▶ Extract to read

↓

3 questions for PPC and hopefully helps MJH too--I am not trying to hyjack: 
do you think 4 mgs compounded test is too much ED?
why 2x's per week instead of ED?
do you think 35mgs of DHEA is too much ED?

I know we are all different but..since I started this 8 months ago, I am willing to tweak
thanks

----------


## PPC

> 3 questions for PPC and hopefully helps MJH too--I am not trying to hyjack: 
> do you think 4 mgs compounded test is too much ED?
> why 2x's per week instead of ED?
> do you think 35mgs of DHEA is too much ED?
> 
> I know we are all different but..since I started this 8 months ago, I am willing to tweak
> thanks


Don't know if you've had a chance to read any of Reiss's books yet but he talks of how we must look at our body types and this will help us fine tune how much of any hormone we need.

Naturally athletic women, atheletes, and those naturally inclined to sports or dance may have had a much higher level of T when young (usually good muscle tone and less breast tissue) as opposed to an more 'estrogen' type like me - more curvy/ less natural muscle tone. 

If you are using 4mg T cream a day, do you know where your current levels are? If you are naturally a more 'T' body type, you might feel fantastic from 70-100. Remember you are only absorbing 10% of your transdermal. Your dose may not be too high at all for you.

DHEA on the other hand at 35mg is a high dose for a woman. Most cannot tolerate more than 15-20 mg per day without expressing androgenic type side effects. At more than 10 mg per day I develop acne on my chin. I have a friend who gets acne at anything over 5 mg per day. But as you say, we are all so different. Have you tested DHEA- S? That will give you a good indication whether too high or low.

To answer your question, I do T shots 2x a week because T cyp has a long half life and it is not neccessary to inject every day. I would use transdermal T every day if the cream were part of my protocol right now.

----------


## SlimmerMe

thanks PPC--
just got the books yesterday and started reading and love the way he writes too! as far as body types I guess I am both: I was a thin athletic child but very curvy athletic adult--- with sports and dance---so---now I am more confused---I need to start my own thread so as to not disrupt MJH

----------


## PPC

> thanks PPC--
> just got the books yesterday and started reading and love the way he writes too! as far as body types I guess I am both: I was a thin athletic child but very curvy athletic adult--- with sports and dance---so---now I am more confused---I need to start my own thread so as to not disrupt MJH



Certainly, you could start your own thread and we could discuss topics you have in mind. I find the more I learn, the more I realize I don't know, so it's a never ending process.

I have a sister built like you describe yourself. While most female body types lean one way or the other, some very lucky females get great curves and also have good muscle tone. This just means they likely had natural, above average levels of T and E. 

The sister I mentioned is big breasted but a natural athelete. Lucky her (and you.) You'll very occasionally see a curvy gymnist or ice skater when watching the Olympics for example but mostly they are compact and muscular. 

I am in no way a natural athelete but have an hour glass type figure and have to fight for every bit of muscle tone I get. My other sister can build muscle at the drop of a hat. Complete T type, not curvy, complains about lack of a definite waistline, darker body hair, incredible endurance. Her and I have done the same workout programs and she will finish with rippling muscles and I will maybe have a little more tone, not fair.

↑

▶ Action item
According to the forum thread, why does PPC take T shots only twice a week? Use only the forum thread to answer.

▶ Given data

↓

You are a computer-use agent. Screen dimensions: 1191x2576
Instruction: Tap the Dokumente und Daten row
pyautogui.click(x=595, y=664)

↑

▶ Solution to the problem
T cyp has a long half life, so daily injections aren't needed.